◆ **Work to be completed**
From the entries that follow, report every line in which "resolution" occurs.

◆ **Provided entries**
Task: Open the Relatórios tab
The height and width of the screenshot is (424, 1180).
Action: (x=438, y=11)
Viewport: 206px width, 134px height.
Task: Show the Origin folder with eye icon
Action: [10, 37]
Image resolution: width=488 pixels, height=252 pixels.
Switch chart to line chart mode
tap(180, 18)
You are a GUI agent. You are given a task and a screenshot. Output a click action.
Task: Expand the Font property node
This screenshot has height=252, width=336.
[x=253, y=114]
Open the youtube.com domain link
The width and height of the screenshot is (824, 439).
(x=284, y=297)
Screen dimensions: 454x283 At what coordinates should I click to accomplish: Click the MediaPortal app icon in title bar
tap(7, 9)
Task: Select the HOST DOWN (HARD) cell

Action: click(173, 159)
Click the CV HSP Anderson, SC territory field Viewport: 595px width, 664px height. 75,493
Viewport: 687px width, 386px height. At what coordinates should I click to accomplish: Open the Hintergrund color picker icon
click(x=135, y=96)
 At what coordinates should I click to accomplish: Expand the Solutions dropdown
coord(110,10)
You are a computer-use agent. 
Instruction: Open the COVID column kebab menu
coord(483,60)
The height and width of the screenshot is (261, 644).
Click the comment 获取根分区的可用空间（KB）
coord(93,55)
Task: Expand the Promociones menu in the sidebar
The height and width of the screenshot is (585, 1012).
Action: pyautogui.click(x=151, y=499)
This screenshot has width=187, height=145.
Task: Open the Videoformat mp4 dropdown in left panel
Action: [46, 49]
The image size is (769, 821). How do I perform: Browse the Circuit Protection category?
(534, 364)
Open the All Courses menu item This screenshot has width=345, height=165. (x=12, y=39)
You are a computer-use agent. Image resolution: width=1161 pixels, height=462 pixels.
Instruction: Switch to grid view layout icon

◆ **Answer**
Image resolution: width=488 pixels, height=252 pixels.
You are a computer-use agent. Image resolution: width=1161 pixels, height=462 pixels.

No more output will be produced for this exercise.